Notice that it preserves most of the brightness of the trees in the second image while bringing in the detailed clouds of the first.

To do this you need a tripod so that you can take two identical pictures with different camera settings. With advanced point-and-shoots you can manually increase/decrease the f-stop on the camera to get the desired result. Note that when shooting landscapes you should keep your ISO set at its lowest possible setting and use longer exposures to pull in the light and color more deeply and truly.
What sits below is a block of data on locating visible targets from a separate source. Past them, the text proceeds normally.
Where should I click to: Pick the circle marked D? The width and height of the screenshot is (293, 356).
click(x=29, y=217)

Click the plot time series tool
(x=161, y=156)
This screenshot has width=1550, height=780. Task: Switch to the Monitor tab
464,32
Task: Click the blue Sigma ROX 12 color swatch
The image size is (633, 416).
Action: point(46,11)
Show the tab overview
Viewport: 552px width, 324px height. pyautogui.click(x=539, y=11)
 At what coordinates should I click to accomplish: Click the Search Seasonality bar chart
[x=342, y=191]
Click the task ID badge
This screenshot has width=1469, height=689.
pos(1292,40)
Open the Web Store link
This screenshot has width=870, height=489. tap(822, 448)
The easiest way to get multiple shots with varied f-stops is to use a feature called “bracketing.”

With this setting you simply hit the shutter button once and it takes three pictures – one at your setting, one above it, and one below it (darker and brighter) in f-stop.

Then you open your photos in photoshop, cut one and paste it as a layer on top of the other, and then go to “create layer mask.” This will let you use the gradient tool (which is with the paint-bucket) to make the top layer a graded transparency (just as the filter above could have done in the first place).

Here is another example of the work in progress:


Anywho… I should note that these came from my camera which magically reappeared today! (It had been lost from the trip, lost with 300+ photos, including these.) So I have plenty more to work on and post. Oh, and I should plug my friend Patia’s great review of the Olympus DSLR E-420. It has much better info than what I could give on the pros and cons of an SLR vs point-and-shoot – plus a photo of a handsome fellow with a couple other handsome young fellows in tow…

Happy shooting, peaceful living, and splendid days to you all.